Los movimientos sociales que tumban gobiernos y arrasan las ciudades no tienen hoy, infortunadamente, una alegría utópica sino una rabia devoradora. Como carecen de propuesta, su acción destruye, no construye. Lo que surge de su mano es un esperpento.

A veces aparece la poesía: una adolescente besa a un policía en un parque de Nueva York donde los "indignados" protestan, o en una calle de Sao Paulo o en la Plaza de Bolívar de Bogotá, la misma adolescente, el mismo policía aterrado tras su casco.

Pero casi siempre la que reina es la tragedia, los muertos, los cuerpos arrastrados por las calles, las llantas quemadas despidiendo humo denso, las vitrinas quebradas, los saqueadores llevando en sus manos los miserables despojos de la ciudad conquistada: un televisor, un horno microondas, computadores portátiles, botellas de licor importado.

Conquistada brevemente, la ciudad espera a que los lobos duerman para recuperarse a sí misma. Los aseadores salen de sus casas antes de que levante el sol, los policías del nuevo turno hacen su patrullaje, los periodistas filman las calles desoladas y el graffiti en las paredes grita en silencio su consigna. A las nueve de la mañana, acaso las diez, la ciudad vuelve a ser un espacio de trabajo y movilización. Al final nada ocurre.

## [INSTRUCCIÓN ESCRITA]
Responde estas preguntas sobre el texto de los movimientos sociales:
1. ¿A quién besa una adolescente en un parque de Nueva York?
2. ¿Qué objetos llevan en sus manos los saqueadores?
3. ¿A qué hora vuelve la ciudad a ser un espacio de trabajo y movilización?

## [INFORMACIÓN PROPORCIONADA]
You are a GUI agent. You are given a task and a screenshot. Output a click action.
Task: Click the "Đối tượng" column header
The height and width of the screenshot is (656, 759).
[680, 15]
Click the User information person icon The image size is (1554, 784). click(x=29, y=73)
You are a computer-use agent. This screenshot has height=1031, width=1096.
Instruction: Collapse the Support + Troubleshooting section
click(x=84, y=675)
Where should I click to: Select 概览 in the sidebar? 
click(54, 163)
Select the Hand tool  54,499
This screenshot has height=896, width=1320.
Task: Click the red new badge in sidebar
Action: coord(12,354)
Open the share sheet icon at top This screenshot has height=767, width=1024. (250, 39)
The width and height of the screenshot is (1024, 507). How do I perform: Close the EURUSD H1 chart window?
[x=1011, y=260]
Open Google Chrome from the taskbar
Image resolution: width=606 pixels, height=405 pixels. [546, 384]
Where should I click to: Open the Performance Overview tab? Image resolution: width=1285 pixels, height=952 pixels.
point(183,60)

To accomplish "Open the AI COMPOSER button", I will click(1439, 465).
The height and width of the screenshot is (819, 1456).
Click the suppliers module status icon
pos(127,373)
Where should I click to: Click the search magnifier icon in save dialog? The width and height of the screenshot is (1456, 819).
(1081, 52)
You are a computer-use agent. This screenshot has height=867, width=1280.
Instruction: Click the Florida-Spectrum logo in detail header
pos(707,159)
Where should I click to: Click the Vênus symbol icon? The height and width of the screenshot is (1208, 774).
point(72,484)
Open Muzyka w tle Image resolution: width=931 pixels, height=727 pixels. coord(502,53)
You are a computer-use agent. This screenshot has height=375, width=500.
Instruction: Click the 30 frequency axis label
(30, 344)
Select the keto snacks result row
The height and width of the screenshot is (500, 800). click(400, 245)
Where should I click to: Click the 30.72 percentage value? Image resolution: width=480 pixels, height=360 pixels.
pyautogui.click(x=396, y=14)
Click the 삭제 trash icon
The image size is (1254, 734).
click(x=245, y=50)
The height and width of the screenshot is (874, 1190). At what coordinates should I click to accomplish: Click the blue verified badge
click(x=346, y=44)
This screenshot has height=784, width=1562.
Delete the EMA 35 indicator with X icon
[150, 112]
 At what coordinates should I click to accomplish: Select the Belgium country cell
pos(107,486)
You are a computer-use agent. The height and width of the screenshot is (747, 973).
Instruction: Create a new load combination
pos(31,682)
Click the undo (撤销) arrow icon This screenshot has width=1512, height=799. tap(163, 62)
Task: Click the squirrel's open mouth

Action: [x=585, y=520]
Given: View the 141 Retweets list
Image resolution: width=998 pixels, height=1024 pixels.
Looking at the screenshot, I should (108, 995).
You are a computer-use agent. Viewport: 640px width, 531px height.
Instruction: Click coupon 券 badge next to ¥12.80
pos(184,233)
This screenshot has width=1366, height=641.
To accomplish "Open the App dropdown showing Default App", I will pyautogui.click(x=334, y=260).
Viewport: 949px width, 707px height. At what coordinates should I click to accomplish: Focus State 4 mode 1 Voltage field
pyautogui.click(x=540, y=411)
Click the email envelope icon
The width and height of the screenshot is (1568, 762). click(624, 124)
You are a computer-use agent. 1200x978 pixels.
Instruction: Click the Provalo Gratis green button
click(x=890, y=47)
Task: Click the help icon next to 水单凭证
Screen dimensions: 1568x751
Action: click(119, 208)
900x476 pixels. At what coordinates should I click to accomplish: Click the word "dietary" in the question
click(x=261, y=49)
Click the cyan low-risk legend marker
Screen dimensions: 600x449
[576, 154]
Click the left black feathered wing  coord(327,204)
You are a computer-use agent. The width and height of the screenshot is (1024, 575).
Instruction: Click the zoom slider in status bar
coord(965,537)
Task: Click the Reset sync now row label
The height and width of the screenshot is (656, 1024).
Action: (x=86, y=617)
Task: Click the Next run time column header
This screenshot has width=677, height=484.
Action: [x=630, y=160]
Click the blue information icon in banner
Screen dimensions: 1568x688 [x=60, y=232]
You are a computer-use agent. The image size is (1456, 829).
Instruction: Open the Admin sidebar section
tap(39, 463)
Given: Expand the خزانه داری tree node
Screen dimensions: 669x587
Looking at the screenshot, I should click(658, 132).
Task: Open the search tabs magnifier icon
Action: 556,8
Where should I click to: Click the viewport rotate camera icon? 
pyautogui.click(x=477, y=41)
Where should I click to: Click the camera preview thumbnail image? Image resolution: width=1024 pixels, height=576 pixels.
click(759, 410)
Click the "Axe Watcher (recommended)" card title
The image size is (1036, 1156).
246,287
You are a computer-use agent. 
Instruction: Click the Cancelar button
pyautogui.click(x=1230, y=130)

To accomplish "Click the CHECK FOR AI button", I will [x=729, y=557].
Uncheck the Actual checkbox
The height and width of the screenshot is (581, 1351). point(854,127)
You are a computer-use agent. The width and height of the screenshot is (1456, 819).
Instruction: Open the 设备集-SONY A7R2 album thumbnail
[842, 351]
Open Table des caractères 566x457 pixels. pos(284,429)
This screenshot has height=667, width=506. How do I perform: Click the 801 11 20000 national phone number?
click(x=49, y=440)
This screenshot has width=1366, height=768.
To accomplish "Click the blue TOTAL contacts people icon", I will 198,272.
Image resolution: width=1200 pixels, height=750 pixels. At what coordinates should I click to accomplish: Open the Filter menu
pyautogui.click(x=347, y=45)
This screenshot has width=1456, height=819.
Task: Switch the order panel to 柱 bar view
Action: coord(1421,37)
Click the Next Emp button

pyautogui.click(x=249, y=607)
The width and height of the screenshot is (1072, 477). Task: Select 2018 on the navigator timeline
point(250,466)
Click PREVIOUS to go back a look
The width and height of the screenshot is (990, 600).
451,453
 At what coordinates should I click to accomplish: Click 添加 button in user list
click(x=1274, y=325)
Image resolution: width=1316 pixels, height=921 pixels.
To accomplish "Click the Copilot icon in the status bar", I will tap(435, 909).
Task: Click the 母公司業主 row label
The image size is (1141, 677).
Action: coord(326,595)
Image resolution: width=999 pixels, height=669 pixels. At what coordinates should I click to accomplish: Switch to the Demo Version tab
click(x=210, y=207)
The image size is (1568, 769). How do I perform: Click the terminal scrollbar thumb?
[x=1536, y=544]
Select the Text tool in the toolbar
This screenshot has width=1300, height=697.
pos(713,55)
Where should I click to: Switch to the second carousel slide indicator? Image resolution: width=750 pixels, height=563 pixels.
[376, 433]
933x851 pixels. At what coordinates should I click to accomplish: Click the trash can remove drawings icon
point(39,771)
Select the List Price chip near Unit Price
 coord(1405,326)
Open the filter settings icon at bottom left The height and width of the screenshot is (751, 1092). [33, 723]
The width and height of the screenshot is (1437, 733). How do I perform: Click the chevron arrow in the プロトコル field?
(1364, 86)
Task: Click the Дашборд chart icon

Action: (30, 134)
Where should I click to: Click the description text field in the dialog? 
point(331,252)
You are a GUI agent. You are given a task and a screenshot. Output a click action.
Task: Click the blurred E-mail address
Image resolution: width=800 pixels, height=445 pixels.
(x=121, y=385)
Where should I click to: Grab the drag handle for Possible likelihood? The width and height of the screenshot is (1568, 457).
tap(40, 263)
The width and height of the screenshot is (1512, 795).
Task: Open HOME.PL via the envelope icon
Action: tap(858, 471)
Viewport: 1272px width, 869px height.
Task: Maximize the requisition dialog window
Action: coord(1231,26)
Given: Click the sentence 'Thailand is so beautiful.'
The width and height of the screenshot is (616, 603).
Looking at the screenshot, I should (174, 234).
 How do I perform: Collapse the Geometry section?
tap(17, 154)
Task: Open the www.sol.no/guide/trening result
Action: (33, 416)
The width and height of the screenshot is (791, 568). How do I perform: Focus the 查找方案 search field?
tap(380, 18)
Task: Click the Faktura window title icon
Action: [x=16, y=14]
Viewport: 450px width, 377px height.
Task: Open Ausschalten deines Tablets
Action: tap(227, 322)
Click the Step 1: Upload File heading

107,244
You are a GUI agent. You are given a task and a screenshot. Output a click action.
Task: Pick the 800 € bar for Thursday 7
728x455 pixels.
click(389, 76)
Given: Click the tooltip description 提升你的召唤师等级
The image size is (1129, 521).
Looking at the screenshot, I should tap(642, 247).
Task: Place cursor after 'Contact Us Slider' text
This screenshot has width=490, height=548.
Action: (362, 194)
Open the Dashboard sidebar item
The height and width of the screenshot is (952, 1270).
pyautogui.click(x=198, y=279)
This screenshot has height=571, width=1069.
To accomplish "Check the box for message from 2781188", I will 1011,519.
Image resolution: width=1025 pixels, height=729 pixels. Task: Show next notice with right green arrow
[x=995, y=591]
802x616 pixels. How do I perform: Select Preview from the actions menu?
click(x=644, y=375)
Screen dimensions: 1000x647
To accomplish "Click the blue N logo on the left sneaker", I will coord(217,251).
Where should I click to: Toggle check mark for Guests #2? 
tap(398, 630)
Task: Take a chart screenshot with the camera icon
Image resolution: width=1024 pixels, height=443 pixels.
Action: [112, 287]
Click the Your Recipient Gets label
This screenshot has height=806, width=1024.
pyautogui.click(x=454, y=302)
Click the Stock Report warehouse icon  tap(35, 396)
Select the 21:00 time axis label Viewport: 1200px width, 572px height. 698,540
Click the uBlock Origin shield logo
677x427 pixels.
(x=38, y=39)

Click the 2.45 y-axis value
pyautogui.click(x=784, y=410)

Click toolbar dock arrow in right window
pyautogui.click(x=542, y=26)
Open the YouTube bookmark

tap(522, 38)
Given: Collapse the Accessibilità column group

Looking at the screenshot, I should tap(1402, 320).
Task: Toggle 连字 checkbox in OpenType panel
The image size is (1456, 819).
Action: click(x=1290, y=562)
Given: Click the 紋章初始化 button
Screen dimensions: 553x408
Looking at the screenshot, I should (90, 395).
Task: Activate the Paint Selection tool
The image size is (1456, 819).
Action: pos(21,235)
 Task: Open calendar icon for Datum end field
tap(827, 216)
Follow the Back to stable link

## [RESULTADO DE LA TAREA]
1. A un policía.
2. Un televisor, un horno microondas, computadores portátiles y botellas de licor importado.
3. A las nueve de la mañana, acaso las diez.